日誌のような年代順に並んだ文章の羅列で、レッケンドルフがある年月日を操作すると、別画面に遷移し、その時のロイエンタール艦隊の動静、艦隊司令官の言動、旗艦艦内の様子などが簡単な言葉で表示された。

「…これは」

「できる限り当時の資料に当たって作成した、年表のようなものだな。私は日記をつける習慣はなかったが、当時の業務日誌がその代わりになった。年代を特定できない閣下のお言葉や行動などは、付録扱いで自由に入力している。最初にこの記録を取り始めた20年前はたくさん記載することがあった。さすがに最近は新しい話題もないのだが、数年前の閣下の名誉回復の年に元部下の方々と会って、それぞれの話を聞けたことはよかった。おかげで新たな記録をたくさん記載することが出来た」

「こんなに…。すごい。あの、この年表は父の『最期』まで…?」

レッケンドルフは青年の背中に体を預け、そのダークブラウンの艶のある髪に頬を寄せた。

「そう、閣下のお最期まで。その後、20年目の名誉回復の年にそのことについても記したのが最新の記事だな。そうだ、少し待って」

年表の最後のページへ移動すると、レッケンドルフはキーボードを操って文字を入力した。

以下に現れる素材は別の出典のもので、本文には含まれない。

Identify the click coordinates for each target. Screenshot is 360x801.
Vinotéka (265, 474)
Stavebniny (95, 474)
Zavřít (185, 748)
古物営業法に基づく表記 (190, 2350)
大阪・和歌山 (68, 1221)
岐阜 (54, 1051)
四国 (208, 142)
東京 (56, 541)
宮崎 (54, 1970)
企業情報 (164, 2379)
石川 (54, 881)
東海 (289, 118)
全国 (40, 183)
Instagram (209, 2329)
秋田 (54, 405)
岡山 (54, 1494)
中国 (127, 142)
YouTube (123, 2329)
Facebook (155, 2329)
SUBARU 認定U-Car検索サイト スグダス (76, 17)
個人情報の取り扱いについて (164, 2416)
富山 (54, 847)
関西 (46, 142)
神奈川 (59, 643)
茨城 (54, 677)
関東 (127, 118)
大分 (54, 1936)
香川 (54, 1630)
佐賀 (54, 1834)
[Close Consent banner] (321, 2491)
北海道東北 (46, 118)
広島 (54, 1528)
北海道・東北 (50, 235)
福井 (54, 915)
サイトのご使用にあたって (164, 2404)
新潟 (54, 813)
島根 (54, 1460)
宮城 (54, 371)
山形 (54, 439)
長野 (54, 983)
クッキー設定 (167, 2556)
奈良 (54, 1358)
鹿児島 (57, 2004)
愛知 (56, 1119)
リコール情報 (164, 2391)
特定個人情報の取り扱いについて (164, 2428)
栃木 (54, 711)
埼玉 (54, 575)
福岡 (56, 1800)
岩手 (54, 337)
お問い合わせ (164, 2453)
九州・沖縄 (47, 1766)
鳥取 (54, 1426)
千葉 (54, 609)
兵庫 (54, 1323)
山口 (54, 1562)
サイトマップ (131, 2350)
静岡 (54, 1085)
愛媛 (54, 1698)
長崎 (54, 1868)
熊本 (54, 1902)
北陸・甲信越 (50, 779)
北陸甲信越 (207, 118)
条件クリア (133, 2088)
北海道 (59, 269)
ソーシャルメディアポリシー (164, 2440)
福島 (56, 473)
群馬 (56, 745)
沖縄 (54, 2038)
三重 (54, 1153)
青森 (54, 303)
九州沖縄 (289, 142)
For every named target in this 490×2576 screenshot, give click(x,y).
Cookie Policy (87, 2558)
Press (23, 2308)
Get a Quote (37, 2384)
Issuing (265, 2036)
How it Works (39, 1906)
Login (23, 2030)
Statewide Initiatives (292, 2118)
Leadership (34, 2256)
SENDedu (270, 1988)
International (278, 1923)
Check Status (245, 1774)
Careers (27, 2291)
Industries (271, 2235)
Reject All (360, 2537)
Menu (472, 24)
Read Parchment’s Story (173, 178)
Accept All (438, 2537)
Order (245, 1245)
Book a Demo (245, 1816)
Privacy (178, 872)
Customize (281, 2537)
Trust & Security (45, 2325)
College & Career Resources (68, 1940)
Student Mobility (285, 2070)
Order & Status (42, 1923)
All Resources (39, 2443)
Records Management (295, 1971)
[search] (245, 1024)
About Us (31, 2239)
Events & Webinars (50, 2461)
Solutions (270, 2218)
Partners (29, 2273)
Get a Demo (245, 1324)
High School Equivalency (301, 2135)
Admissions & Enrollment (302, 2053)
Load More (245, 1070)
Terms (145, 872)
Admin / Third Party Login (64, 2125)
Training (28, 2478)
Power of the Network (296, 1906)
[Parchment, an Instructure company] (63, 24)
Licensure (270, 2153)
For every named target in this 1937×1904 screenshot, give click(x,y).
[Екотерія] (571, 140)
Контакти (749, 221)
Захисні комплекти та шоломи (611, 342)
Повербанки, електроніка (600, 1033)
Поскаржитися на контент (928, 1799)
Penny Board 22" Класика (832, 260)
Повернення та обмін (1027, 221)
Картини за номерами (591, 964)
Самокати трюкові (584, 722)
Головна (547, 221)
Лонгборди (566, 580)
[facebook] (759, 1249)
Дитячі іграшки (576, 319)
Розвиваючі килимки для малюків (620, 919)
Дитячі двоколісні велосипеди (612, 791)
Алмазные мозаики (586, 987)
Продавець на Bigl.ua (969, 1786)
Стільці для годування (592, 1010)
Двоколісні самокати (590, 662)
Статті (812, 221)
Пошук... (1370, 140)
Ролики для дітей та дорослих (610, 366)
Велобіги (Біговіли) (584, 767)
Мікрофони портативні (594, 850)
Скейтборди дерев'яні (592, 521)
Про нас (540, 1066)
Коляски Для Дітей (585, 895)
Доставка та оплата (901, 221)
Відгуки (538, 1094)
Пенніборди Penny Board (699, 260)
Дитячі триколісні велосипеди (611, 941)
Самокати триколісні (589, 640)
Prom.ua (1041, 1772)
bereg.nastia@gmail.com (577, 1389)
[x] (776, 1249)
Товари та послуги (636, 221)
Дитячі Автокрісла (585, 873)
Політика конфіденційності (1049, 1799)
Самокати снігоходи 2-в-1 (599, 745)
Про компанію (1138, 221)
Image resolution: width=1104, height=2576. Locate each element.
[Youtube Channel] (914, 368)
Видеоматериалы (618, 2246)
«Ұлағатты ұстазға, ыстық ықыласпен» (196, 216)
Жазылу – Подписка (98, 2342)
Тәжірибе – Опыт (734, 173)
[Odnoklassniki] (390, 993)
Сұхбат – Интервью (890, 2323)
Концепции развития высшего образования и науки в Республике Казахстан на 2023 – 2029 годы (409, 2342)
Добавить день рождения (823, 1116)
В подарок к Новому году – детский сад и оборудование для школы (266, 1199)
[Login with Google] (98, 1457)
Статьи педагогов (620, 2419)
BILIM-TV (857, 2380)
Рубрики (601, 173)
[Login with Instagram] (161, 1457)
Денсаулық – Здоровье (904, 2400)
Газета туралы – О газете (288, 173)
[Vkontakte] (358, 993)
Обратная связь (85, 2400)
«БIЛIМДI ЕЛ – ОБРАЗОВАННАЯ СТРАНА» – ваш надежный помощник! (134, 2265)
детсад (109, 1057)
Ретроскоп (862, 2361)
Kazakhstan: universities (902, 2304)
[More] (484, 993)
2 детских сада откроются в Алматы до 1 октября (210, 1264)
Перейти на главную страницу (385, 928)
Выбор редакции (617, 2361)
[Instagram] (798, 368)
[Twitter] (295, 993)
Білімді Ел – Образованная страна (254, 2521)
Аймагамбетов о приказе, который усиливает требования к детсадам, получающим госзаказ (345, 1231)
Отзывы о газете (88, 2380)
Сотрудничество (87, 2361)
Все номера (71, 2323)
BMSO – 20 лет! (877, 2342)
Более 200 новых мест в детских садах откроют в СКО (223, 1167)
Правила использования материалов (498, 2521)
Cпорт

―新帝国暦25年7月17日 故ロイエンタール元帥の子息、フェリックス、この記録を閲覧する。

レッケンドルフの腕の中で画面を見ているフェリックスは、しばらくしてからレッケンドルフが追加した文字を見てはっとした。

―新帝国暦25年7月17日 故ロイエンタール元帥の子息、フェリックス・ミッターマイヤー、この記録を閲覧する。

「後で君の来歴についても簡単に記そう。ここには閣下のご親友たるミッターマイヤー閣下の記録も含まれているし、当然息子の君のことも記載するべきだろうな」

フェリックスは小さなささやくような声で聞いた。

「誰の息子として? ロイエンタール? ミッターマイヤー?」

「お二方の息子として。君には二人の偉大な父親がいるようだな」

好きなだけ見て構わないよ、そう言われたフェリックスは最初のページから年表を読み始めた。